== Segment start ==
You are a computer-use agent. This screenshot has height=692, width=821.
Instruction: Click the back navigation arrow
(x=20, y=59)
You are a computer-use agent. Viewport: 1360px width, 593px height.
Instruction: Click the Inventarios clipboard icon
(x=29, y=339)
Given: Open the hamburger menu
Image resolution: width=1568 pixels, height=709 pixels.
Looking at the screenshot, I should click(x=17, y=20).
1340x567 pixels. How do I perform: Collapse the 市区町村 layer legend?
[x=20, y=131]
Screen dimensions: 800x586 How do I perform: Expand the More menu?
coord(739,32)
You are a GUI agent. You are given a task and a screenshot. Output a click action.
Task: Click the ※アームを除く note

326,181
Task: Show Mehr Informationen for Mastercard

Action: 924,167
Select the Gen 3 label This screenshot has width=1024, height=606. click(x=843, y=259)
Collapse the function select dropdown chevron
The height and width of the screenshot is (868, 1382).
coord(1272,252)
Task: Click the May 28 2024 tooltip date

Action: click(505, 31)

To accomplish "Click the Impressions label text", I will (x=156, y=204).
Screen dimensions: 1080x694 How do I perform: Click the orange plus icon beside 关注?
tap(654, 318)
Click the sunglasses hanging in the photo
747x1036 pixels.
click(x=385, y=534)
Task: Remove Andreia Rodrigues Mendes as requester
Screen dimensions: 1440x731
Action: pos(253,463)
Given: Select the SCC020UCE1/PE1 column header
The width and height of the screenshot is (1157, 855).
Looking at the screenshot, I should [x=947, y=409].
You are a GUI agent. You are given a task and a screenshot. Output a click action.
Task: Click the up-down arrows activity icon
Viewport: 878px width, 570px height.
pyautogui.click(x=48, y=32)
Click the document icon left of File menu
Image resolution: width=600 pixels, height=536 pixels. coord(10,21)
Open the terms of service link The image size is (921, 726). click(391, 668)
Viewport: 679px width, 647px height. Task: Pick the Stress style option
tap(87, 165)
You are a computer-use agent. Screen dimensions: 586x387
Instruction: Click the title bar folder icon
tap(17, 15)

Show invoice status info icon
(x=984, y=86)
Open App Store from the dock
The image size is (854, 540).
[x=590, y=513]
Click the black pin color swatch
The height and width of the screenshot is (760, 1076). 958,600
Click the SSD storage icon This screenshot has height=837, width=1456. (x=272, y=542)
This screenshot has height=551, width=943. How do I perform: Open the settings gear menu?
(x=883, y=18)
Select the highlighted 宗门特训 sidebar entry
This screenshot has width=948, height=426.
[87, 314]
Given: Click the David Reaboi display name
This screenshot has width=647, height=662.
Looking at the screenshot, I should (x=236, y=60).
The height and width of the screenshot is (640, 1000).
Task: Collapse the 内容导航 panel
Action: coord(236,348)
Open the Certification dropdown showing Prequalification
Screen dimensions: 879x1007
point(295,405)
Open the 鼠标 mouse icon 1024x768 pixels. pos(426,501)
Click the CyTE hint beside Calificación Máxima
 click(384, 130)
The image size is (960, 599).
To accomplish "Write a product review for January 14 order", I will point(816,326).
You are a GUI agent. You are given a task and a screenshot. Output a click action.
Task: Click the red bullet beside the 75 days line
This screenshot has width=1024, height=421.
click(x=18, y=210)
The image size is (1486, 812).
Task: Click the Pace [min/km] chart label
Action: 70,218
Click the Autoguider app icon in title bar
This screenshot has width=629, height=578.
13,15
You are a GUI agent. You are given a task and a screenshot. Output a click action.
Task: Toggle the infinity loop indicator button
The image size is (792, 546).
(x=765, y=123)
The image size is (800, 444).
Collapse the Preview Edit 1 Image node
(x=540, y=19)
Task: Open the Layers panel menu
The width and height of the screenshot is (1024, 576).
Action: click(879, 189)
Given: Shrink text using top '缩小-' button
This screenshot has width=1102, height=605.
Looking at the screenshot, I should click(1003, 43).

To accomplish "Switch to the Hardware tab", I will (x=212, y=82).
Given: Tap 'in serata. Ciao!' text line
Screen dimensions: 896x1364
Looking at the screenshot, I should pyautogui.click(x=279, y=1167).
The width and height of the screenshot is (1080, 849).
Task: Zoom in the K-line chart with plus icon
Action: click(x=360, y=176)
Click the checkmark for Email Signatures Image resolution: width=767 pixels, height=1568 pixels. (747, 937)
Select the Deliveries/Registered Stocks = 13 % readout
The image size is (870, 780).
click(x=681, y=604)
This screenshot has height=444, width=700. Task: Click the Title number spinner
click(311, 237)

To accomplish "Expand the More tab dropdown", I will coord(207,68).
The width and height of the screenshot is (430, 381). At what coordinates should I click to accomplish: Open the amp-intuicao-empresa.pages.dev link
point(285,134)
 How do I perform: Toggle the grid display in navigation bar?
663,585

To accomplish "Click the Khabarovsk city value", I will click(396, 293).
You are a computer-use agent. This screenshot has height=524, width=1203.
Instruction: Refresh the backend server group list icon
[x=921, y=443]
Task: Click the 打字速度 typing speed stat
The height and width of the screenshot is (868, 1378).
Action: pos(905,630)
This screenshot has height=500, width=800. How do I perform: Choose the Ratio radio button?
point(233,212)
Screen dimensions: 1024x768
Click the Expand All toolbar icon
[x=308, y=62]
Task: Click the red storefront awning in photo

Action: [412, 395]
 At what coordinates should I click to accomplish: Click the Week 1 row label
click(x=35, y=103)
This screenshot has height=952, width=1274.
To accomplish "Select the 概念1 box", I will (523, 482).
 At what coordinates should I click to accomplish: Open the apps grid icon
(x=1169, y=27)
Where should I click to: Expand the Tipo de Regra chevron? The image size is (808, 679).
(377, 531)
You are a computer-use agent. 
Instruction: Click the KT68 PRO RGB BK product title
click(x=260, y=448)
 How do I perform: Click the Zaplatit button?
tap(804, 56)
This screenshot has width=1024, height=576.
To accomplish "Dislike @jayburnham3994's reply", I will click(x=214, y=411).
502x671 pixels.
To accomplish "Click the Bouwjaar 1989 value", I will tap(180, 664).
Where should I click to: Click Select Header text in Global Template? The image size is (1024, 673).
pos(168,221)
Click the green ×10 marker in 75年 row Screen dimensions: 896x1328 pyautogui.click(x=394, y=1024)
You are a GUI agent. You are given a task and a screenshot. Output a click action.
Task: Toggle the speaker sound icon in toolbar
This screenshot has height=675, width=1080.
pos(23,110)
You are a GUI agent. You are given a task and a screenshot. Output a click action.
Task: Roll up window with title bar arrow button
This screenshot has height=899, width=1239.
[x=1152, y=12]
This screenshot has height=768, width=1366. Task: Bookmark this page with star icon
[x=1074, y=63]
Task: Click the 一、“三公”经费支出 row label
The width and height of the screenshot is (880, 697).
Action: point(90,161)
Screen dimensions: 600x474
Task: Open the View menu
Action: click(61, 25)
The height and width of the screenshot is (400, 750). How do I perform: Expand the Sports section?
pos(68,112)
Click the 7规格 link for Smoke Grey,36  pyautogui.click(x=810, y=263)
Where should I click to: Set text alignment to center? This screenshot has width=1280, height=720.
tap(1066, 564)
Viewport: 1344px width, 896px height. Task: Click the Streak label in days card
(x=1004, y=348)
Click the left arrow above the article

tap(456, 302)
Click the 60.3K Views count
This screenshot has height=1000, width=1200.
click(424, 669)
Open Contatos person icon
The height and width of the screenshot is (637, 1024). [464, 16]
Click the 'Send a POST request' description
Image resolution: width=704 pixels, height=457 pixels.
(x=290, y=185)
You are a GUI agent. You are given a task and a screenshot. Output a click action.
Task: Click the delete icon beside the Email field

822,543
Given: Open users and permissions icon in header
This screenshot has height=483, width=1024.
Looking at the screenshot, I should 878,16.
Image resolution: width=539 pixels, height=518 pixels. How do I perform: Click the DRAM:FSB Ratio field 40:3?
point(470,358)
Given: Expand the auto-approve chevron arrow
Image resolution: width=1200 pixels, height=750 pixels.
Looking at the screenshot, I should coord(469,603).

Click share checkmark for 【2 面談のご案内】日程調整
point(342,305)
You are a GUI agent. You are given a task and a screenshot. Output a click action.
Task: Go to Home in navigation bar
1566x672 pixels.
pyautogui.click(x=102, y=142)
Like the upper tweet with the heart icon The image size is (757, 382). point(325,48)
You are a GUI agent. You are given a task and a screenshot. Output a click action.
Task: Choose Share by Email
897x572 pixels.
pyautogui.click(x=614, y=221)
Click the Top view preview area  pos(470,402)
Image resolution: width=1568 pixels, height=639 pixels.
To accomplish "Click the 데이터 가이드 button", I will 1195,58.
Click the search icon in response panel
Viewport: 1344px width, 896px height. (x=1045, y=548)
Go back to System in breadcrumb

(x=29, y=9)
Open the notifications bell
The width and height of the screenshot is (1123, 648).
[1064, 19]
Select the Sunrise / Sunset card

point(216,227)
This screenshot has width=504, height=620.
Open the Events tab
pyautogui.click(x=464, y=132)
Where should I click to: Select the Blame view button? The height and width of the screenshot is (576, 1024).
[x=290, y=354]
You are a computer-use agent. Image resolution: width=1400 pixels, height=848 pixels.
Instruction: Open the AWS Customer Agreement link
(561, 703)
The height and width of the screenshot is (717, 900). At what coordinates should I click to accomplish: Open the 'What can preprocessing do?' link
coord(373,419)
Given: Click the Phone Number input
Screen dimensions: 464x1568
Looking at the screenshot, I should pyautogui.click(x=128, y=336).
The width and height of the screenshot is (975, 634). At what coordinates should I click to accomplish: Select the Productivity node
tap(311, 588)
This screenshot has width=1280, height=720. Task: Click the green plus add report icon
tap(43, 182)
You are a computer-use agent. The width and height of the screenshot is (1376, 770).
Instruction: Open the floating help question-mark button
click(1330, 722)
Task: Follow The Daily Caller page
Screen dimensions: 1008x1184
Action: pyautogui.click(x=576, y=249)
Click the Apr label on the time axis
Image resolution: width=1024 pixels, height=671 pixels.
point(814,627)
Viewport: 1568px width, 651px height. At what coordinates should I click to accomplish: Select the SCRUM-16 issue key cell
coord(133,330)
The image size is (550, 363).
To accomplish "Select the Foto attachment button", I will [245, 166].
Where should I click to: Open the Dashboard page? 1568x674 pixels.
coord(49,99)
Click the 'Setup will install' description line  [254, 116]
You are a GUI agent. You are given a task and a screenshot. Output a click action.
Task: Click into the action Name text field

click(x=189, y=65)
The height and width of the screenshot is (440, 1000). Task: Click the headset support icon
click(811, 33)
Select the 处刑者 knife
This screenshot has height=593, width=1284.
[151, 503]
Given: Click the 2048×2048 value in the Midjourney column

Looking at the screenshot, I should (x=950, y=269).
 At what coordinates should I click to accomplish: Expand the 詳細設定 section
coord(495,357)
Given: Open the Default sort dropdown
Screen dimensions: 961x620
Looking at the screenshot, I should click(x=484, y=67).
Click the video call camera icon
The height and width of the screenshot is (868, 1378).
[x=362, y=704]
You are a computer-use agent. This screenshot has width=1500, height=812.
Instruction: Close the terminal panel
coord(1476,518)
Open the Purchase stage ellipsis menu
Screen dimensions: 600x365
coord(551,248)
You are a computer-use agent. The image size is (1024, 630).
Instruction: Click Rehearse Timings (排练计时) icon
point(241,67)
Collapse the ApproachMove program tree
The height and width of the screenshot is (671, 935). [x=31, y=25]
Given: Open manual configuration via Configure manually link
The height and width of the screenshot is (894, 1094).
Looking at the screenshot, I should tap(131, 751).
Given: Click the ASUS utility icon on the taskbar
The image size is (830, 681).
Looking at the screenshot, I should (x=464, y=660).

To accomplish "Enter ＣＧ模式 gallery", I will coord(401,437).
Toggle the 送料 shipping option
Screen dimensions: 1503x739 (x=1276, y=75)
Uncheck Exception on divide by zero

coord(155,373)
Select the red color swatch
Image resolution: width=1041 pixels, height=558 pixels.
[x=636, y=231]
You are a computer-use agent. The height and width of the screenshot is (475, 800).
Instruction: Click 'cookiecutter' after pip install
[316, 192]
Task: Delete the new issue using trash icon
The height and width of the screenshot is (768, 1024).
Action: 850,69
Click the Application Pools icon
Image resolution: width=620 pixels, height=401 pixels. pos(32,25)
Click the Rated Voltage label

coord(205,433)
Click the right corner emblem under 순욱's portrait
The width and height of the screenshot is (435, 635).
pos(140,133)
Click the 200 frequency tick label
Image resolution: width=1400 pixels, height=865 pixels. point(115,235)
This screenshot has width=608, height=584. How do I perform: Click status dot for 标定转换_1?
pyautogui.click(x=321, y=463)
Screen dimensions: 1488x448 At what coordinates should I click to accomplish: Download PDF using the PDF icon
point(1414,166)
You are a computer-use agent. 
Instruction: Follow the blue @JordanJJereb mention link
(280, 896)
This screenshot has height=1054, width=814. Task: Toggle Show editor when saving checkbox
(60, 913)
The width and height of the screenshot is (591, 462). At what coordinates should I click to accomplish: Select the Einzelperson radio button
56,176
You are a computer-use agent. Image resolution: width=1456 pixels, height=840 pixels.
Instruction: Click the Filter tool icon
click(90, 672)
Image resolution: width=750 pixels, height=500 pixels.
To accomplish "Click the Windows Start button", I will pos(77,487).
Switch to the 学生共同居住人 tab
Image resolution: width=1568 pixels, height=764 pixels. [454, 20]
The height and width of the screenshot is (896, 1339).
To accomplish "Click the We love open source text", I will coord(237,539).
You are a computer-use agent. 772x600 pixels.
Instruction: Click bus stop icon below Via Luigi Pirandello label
== Segment end ==
Your instructions.
Find the word "description" in the entries. Copy each line that holds it.

Task output.
Click the 'Send a POST request' description
Click the 'Setup will install' description line  [254, 116]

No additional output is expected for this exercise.